December 02, 2005

They're Thinking So Much Smaller All The Time: Phoenix Writers Bloc

by Jerome du Bois

I bother with bothering Phoenix Writers Bloc for several reasons: they claim to be real writers, but they're not, and we're here to point to higher standards; some of them receive, have received, or will receive, or will apply for, public money --my money. Catherine's money. And two of them, Steve Jansen and Kevin Vaughan-Brubaker, have written critically about us. I'm just keeping up my end of the deal, boys. As for the rest of that shrinking outfit --from ten down to five now-- we'll share what they're up to this December First Friday --tonight, in fact. This month Writers Bloc will feature . . .

zines

I struggle in vain to find a form of communication more irrelevant in the age of the internet. Maybe carving glyptics on clay tablets. Where does one find these little paper treasures? Oh, you have to go to Unchanging Clichés in East Tempe, or metroflapadoodle waaaaay out in Apache Junction or somewheres. Or you used to. Now you can just go downtown, to Sixth Street Studios, to examine the printed infantilism this silly crew has tweezed from within their navels. (And if you think the epithet "silly" is too harsh, read the "bios" on this page. Just scroll down.)

From the Writers Bloc Website:

Come join us this Friday, December 2 for the Writers' Bloc Zine Show: A Celebration of Local Underground Literature. Check out locally made zines in the gallery room, including Modest Proposal, Your Invisible City, Male Pattern Radness, and Introverts Unite! Admission is free.

I searched these titles on the internet, which unearths the so-called "underground." Underground Literature. What a joke. Every one of these so-called zines is a tiny tendril in a myspace basement, a damp darkness where many skanky mushrooms grow. These are neither blogs nor sites, but maggot-white parasites. Except Introverts Unite, whose domain name is now nowhere, on the eve of the big zine show; good work, Steve Jansen, I'd expect no less from the likes of you.
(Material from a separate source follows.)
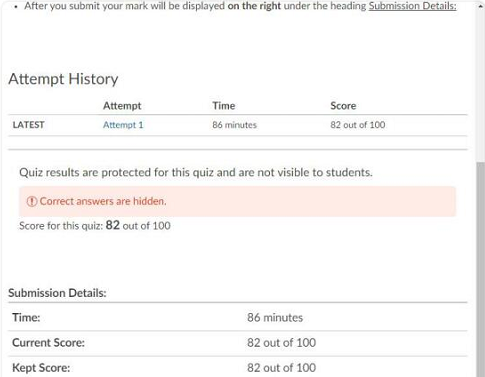Click 82 out of 100 in the Attempt History row

(358, 125)
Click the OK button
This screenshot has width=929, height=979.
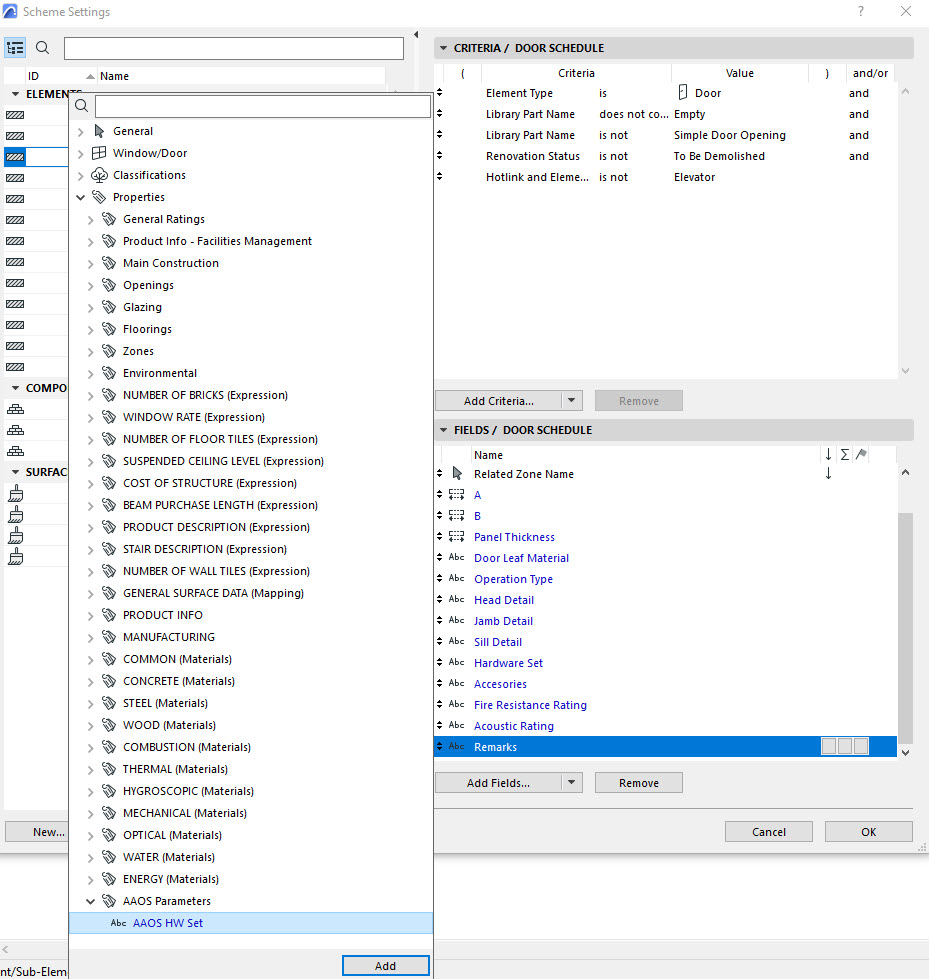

When visitors step into "the gallery room," will copies of the four --count 'em: four-- zines be exhibited in oak-and-glass vitrines under spotlights, or will the visitors ackshwally be able to handle them?

Four zines.

Admission is free. But let me, with Catherine's help, provide more reasons for you to avoid this exhibition, these people, and everything they stand for.

Look at this.

This was . . . created . . . by a little brat named Brandon Huighens. Catherine and I have been gritting our teeth ever since we saw it, for at least two reasons.

First, the infantile, lazy lettering is a mere disguise. What you are looking at, viewer, reader, emerged from an aggressively talentless arrogant little prick, with aesthetic syphillis of the brain, who considered the vast expanse of fonts, colors, formats, and effects at his actual fingertips, and said, "No, I'd rather scrawl. After all, I learned all I need to know in kindergarten, where my art teacher said, 'There are no mistakes in art.' So now, you must accept whatever I put out there."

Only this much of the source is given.